MARKETS

Coking coal benchmark dives

RIO Tinto and Peabody Energy have agreed to premium hard coking coal prices of $US109.50 a tonne ...

Blair Price

There was no news on what price Anglo American had obtained, but earlier this week it was reported that BHP Billiton had also settled for $109.50/t with Japanese steelmakers – although Platts claimed at the time that this was only for small volumes under a “holiday contract” that was akin to a “spot deal”.

“Such a settlement would be much lower than Anglo American's contract price offer at $116/t free on board last week,” the energy info specialist commented on Tuesday.

However, with Rio and Peabody signing on at $109.50/t it appears momentum is growing for that to be the new Asian benchmark price.

The $7.5/t fall from the March quarter benchmark seems significant enough to trigger more job cut backs at the very least.

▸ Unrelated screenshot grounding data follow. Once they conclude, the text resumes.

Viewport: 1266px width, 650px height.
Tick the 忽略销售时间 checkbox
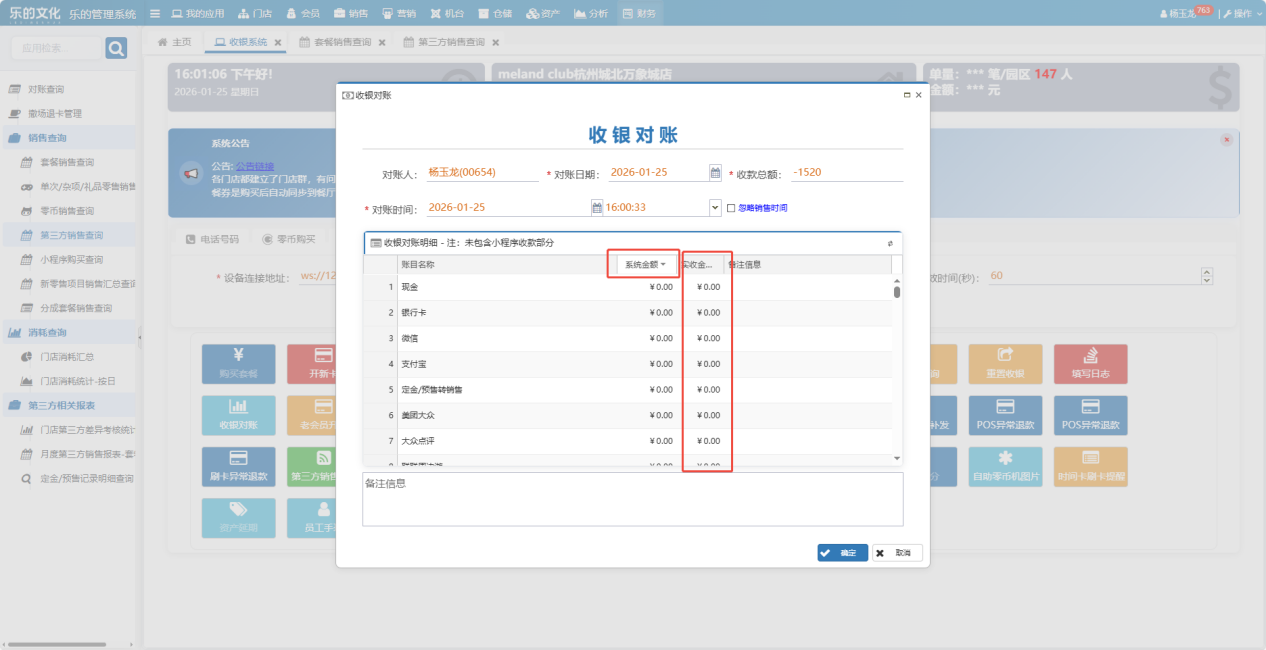pyautogui.click(x=731, y=208)
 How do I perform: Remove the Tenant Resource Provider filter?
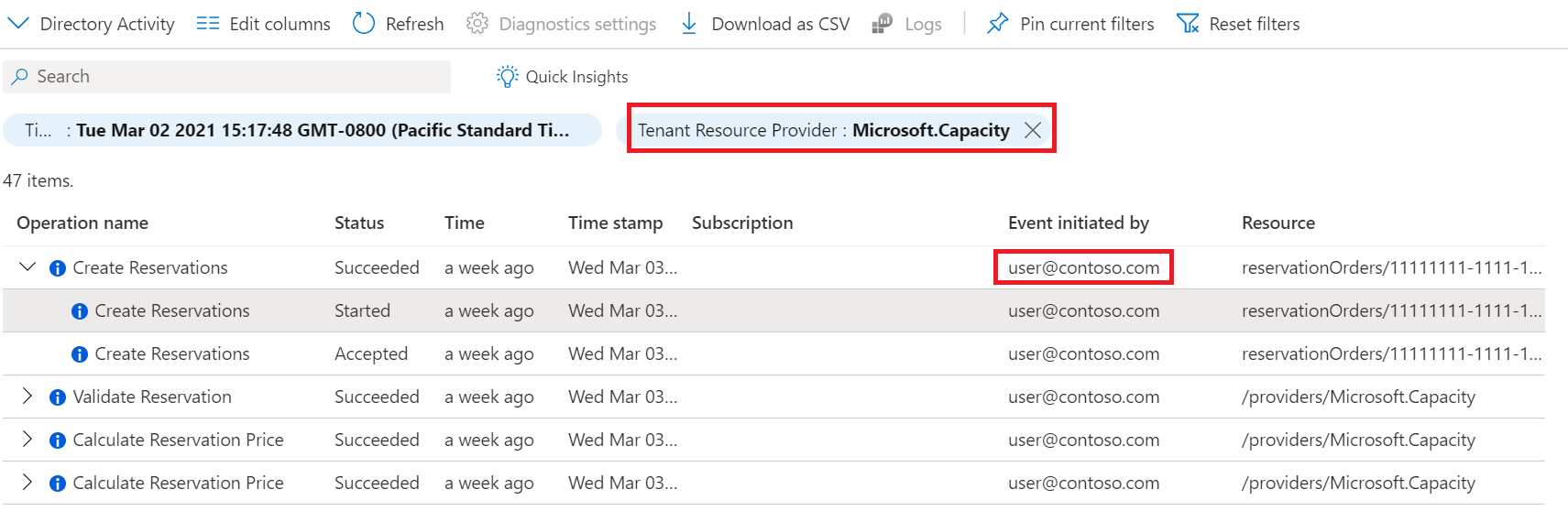(1033, 130)
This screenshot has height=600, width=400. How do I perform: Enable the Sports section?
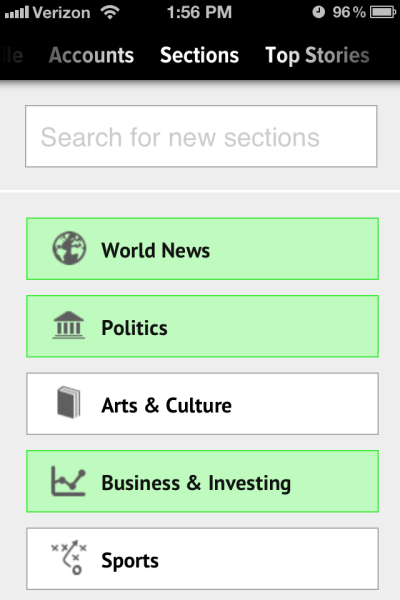click(x=202, y=559)
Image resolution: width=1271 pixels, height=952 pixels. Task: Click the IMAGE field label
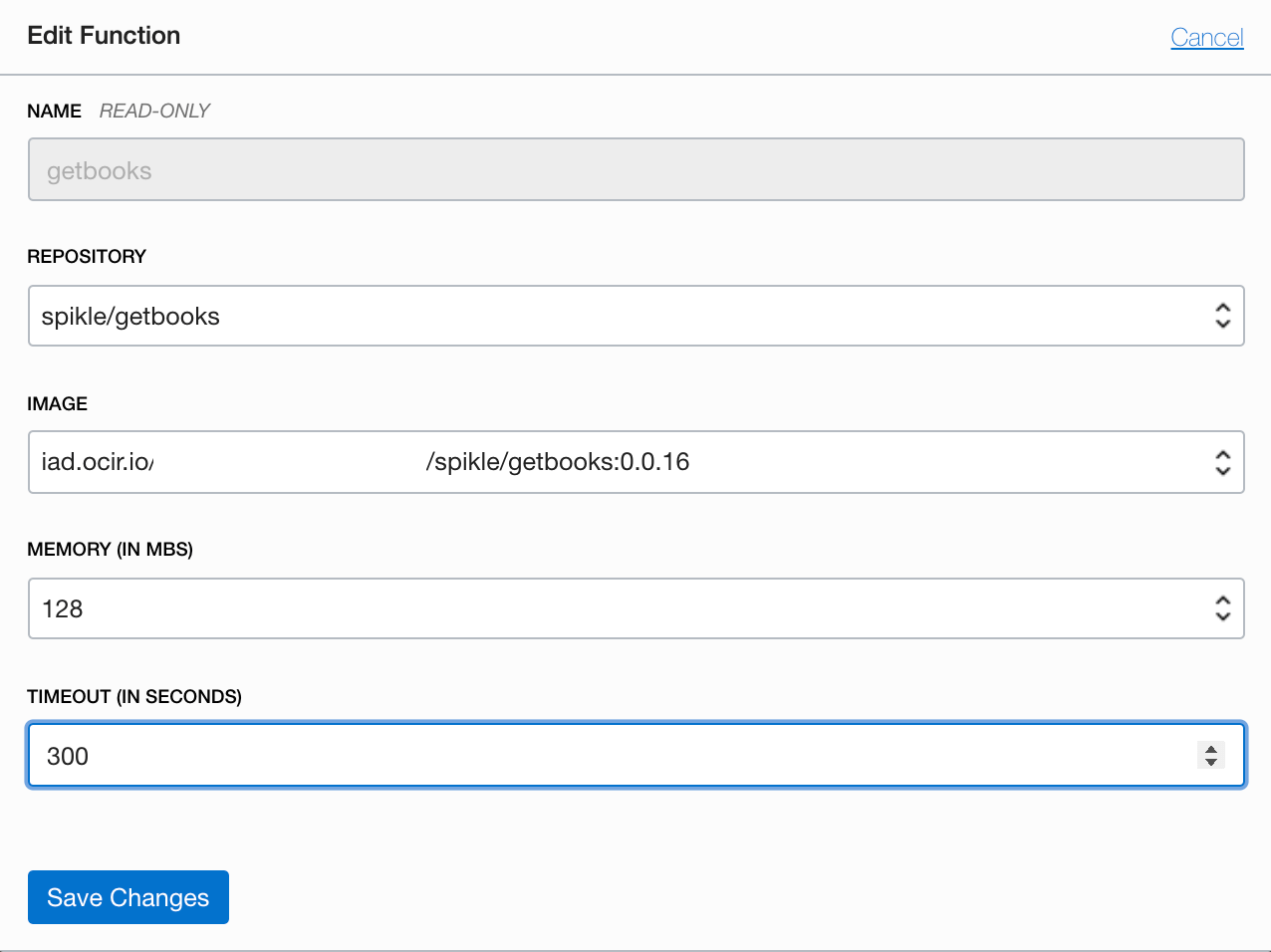coord(58,403)
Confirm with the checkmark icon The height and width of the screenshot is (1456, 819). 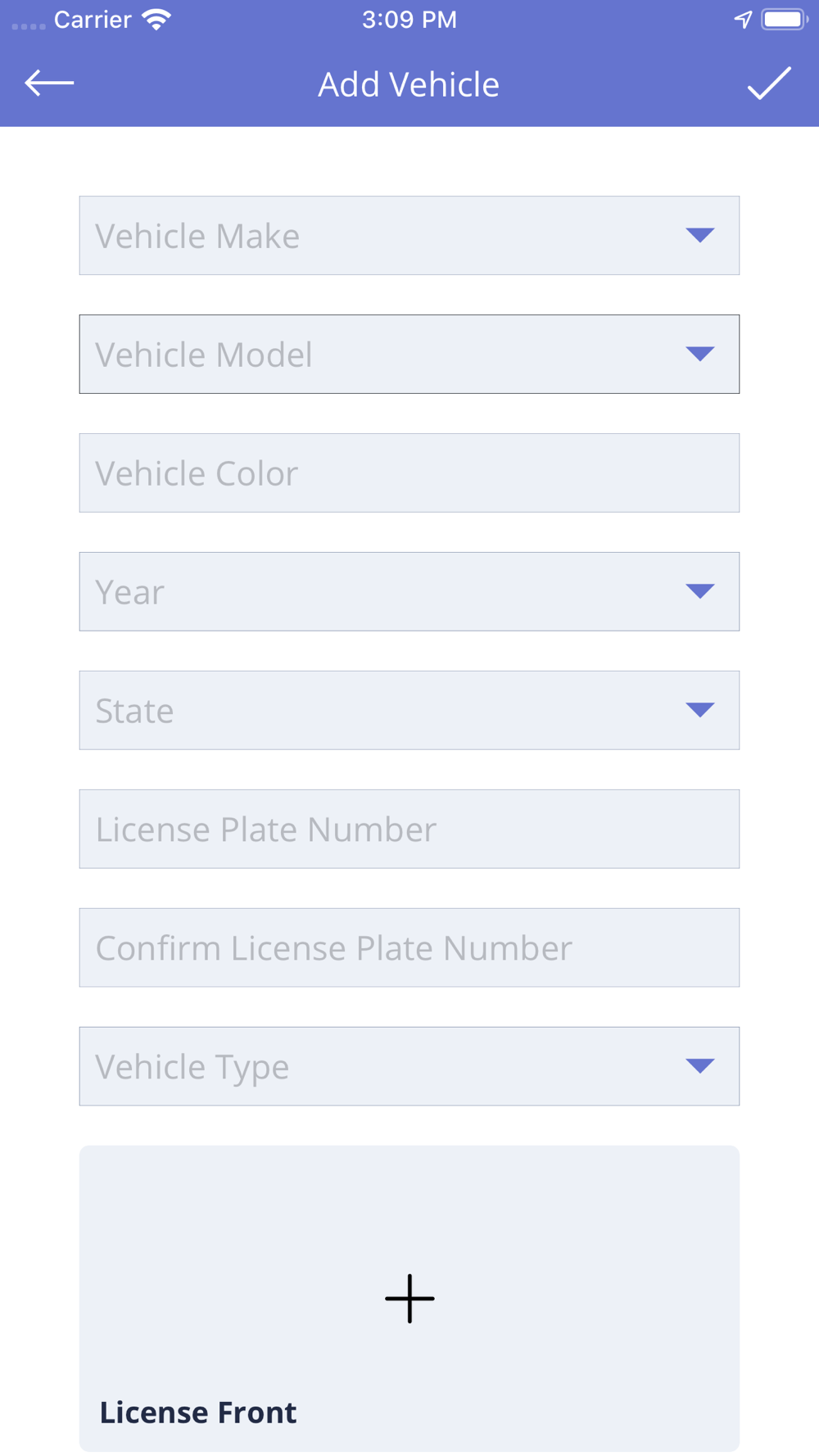[x=769, y=84]
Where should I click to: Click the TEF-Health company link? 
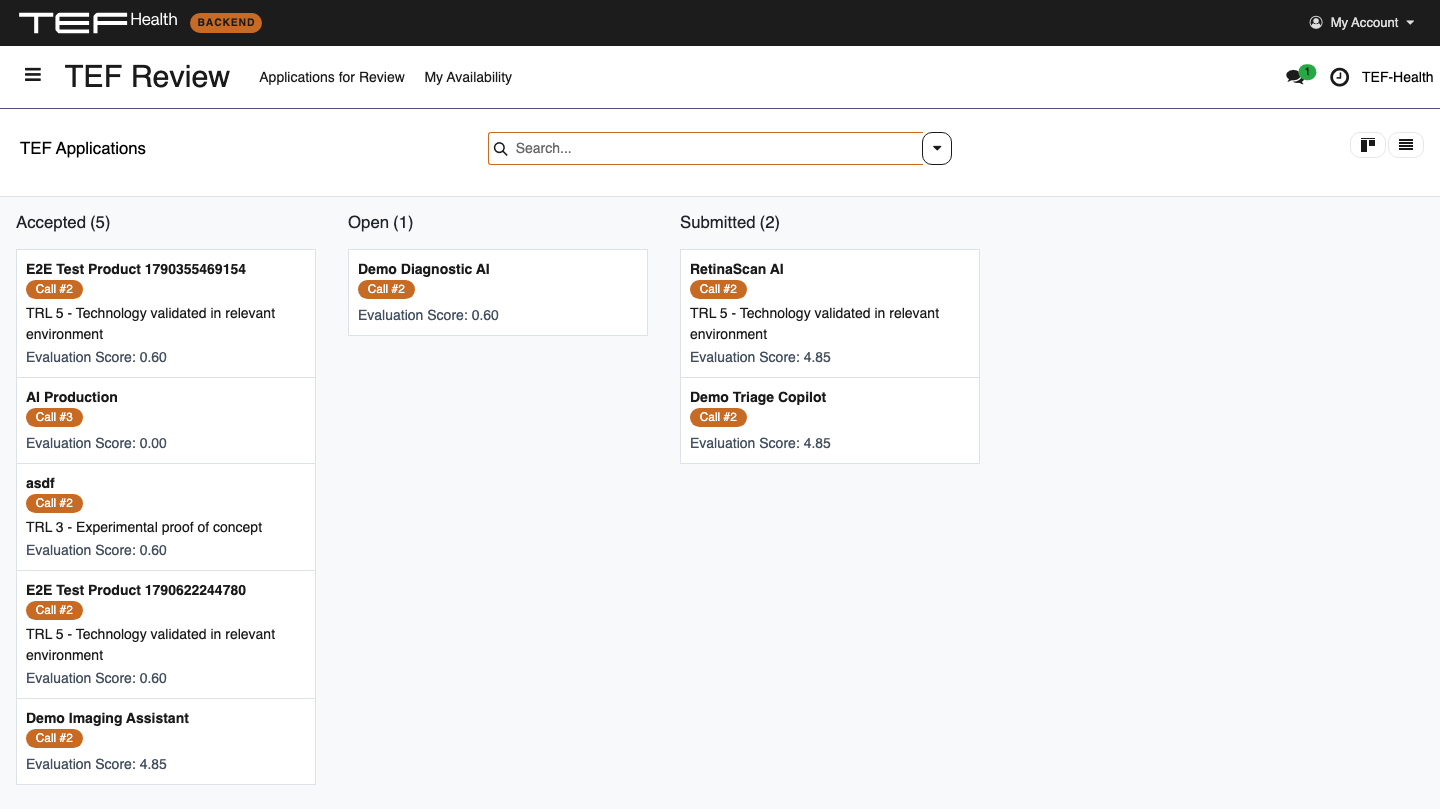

A recent presentation for the South32 spinoff revealed that BHP Billiton subsidiary Illawarra Coal could have its profitability wiped out by a $4/t drop in metallurgical coal prices.

A presented table on commodity price and currency sensitivities revealed that a $1/t change in metallurgical coal prices had a $6 million impact on South32’s underlying earnings before interest and tax.

Given that Illawarra Coal’s underlying EBIT was estimated to be $20 million, a $4/t fall would eclipse this with a $24 million impact. A $7.5/t fall would equate to a much more serious $45 million hit.

In a footnote, BHP said the commodity prices and exchange rates used to estimate the economic viability of reserves were based on asset-defined or South32 “long-term” forecasts.